A classic take on a chocolate chip cookie, the cookie dough is battered and then deep fried. How could this not be divine?!
- Cook Time
- Prep Time
- 6 dozenServings
- 2 1/3 cup flour, all-purpose
- 2 sticks margarine or butter (room temp.)
- 1/2 cup sugar
- 1 1/4 teaspoon baking soda
- 1/4 teaspoon salt
- 1 cup brown sugar (packed)
- 2 large eggs
- 2 teaspoon vanilla extract
- 2 cup chocolate chips
- 2 cup flour, all-purpose
- 1 1/4 teaspoon baking powder
- 1 tablespoon sugar
- 1 large egg
- 1 1/2 cup plain seltzer (you may need more)
- canola oil (for frying)
To make the cookie dough:
Add the flour, baking soda, and salt to a large bowl. Whisk the mixture to incorporate all the ingredients.
In a mixer, cream the butter until it lightens, slowly add in the sugars, and continue to cream until the mixture is light and fluffy. Add the eggs one at a time, beating well. Mix in the vanilla. On low speed (so it doesn't fly everywhere), add the flour mixture from above. Once mixed well, fold in the chocolate chips with a spatula or spoon.
Roll the dough into balls about 2 teaspoons each. Put the cookie dough balls onto a baking sheet and then into the freezer for 30 minutes until firm (this will help the batter stick).
To make the batter:
Combine the flour, sugar, and baking powder in a large bowl. Whisk the mixture to incorporate and break up any lumps. Whisk in the egg and the seltzer, making sure to combine well. The batter should have the consistency of heavy cream, so add more seltzer, if needed.
In a large pot (or a fryer, if you're lucky enough to own one), heat the oil to 350 degrees F.
Working in batches, add 3 chilled cookie dough balls (from the freezer) to the batter and turn to coat. Using a fork or slotted spoon, remove each ball from the batter, letting the excess batter drip back into the bowl, then very carefully place into the hot oil and repeat.

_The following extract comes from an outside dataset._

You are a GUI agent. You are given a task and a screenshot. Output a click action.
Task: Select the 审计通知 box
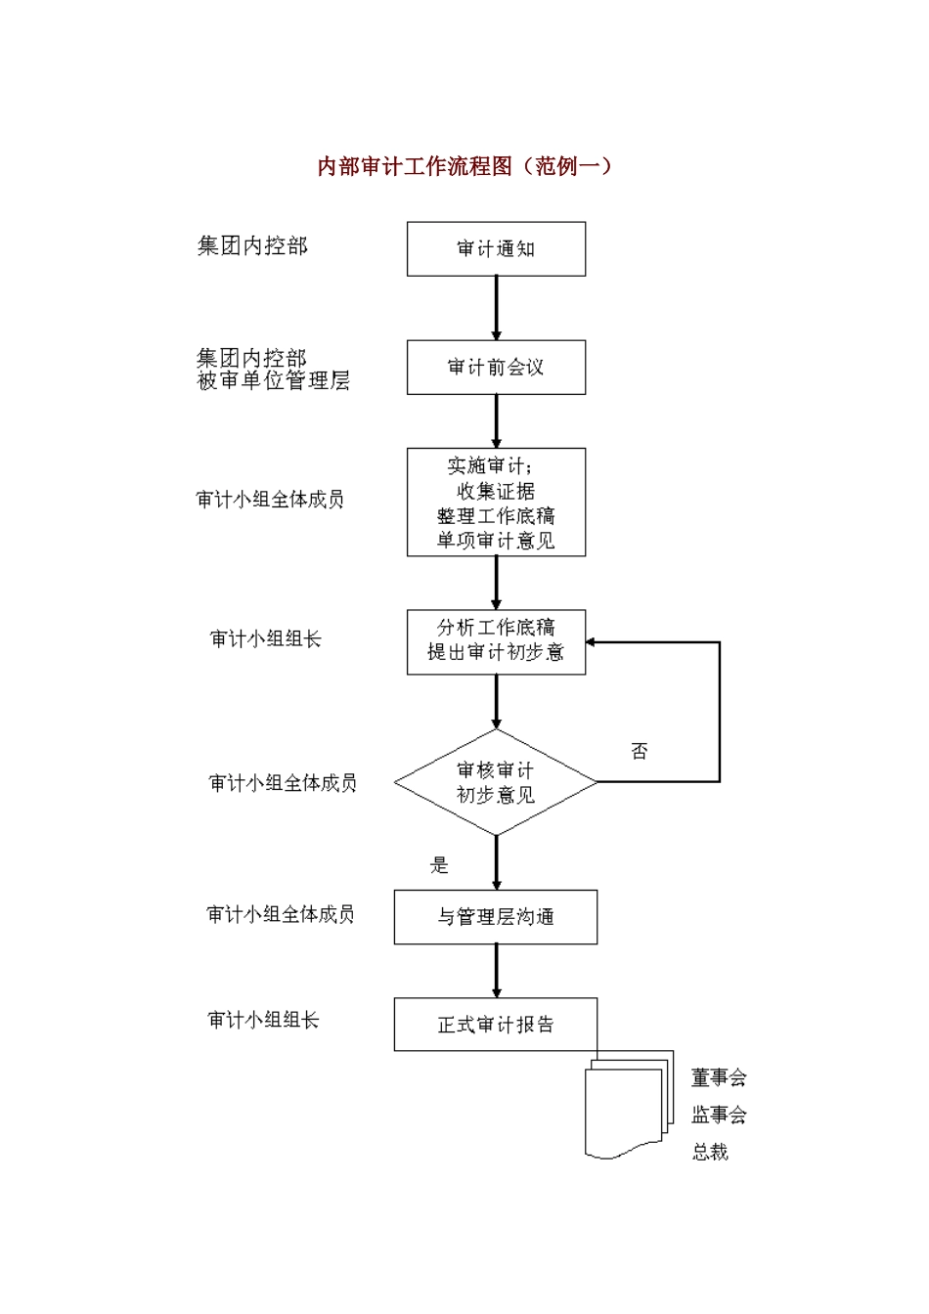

Fry no more than 3 at a time, since you don't want the oil temp to drop. Using a slotted spoon, turn them over a few times until they are golden brown, about 3 minutes total. Remove the crispy cookie dough balls from the oil to a paper towel-lined plate to drain.
Serve warm, and for an added presentation touch, you can sprinkle with confectioners sugar.